* Task objective
Hunt through the entries for the word "folder" and copy each line in which it appears.
● ● ●
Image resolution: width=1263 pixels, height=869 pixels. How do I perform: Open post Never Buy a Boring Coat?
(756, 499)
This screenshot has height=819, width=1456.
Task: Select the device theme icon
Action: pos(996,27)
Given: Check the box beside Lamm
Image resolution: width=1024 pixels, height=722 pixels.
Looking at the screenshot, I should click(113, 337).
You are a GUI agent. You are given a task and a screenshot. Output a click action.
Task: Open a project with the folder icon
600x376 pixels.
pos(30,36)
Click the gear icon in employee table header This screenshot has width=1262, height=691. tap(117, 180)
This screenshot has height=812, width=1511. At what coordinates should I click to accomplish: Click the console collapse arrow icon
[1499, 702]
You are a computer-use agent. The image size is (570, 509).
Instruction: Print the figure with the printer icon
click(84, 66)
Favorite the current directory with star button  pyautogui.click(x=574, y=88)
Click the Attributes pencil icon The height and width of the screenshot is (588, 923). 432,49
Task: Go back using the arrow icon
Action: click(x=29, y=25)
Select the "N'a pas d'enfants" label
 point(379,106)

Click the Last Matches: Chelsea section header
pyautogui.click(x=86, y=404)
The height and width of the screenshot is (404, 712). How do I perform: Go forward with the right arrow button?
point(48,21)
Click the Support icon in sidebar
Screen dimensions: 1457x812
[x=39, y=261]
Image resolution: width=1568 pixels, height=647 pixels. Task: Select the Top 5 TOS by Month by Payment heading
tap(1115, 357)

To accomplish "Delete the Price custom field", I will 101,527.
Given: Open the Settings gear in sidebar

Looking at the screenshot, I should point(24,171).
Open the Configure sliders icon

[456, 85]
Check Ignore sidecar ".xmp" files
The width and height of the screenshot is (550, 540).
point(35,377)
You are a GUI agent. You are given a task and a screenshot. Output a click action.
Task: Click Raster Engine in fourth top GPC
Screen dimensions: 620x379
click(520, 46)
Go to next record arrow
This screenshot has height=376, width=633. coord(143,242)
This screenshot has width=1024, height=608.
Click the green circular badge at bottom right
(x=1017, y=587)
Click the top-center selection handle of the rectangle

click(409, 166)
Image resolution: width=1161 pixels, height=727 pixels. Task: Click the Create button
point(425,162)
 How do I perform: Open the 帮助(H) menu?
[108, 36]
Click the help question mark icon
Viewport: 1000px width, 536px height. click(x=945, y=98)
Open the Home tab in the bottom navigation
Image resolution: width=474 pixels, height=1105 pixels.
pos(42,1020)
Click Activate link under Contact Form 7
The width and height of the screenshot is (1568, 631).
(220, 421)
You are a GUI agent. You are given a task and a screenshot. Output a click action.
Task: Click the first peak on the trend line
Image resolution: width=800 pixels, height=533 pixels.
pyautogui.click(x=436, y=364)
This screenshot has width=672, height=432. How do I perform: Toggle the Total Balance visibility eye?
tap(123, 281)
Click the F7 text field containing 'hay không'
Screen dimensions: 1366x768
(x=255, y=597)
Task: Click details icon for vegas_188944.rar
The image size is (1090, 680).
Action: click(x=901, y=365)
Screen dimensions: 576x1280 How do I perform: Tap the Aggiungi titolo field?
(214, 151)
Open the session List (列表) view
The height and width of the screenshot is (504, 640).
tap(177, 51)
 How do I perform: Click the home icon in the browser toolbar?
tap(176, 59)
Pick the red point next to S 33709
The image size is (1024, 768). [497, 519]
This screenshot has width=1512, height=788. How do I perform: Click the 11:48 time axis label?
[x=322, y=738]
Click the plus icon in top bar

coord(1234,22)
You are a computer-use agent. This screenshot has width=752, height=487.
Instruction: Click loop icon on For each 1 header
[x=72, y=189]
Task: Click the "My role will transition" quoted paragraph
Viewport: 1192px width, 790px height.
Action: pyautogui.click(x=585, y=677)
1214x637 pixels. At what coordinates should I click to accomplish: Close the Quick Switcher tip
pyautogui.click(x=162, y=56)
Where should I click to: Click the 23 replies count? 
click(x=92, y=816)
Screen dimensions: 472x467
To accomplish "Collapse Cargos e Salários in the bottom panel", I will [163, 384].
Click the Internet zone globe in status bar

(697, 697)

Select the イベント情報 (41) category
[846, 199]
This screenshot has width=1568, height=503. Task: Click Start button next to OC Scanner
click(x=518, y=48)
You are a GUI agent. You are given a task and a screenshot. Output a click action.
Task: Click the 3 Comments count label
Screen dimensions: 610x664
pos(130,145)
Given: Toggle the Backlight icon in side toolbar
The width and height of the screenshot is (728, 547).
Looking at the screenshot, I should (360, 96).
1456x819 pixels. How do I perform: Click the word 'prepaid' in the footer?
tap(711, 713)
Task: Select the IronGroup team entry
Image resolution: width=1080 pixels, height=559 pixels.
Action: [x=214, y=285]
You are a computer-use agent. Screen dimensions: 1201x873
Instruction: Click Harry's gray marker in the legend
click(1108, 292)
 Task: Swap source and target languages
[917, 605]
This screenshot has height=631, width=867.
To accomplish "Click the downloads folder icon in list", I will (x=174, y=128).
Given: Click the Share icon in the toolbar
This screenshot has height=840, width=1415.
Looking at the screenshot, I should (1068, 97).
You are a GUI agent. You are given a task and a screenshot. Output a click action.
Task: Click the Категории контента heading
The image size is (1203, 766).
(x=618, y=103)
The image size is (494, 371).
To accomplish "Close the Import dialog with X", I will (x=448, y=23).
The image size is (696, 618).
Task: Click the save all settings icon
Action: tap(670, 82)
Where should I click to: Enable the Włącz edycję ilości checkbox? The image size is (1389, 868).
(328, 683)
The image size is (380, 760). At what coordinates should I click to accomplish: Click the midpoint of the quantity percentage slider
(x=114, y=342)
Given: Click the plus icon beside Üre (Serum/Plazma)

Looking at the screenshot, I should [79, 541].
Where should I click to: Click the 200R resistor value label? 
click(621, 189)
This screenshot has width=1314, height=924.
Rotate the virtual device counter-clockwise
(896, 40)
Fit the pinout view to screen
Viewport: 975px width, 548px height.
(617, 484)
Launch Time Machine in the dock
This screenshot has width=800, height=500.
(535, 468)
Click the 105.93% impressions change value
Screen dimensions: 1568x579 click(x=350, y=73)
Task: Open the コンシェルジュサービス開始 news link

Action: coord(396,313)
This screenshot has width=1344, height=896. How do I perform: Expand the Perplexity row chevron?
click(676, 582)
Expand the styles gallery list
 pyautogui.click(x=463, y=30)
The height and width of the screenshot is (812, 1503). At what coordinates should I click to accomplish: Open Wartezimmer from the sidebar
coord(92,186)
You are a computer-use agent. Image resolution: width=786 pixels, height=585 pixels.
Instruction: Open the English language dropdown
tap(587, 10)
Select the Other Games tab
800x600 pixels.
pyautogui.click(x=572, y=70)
● ● ●
* Exercise output
Task: Open a project with the folder icon
To accomplish "Click the downloads folder icon in list", I will (x=174, y=128).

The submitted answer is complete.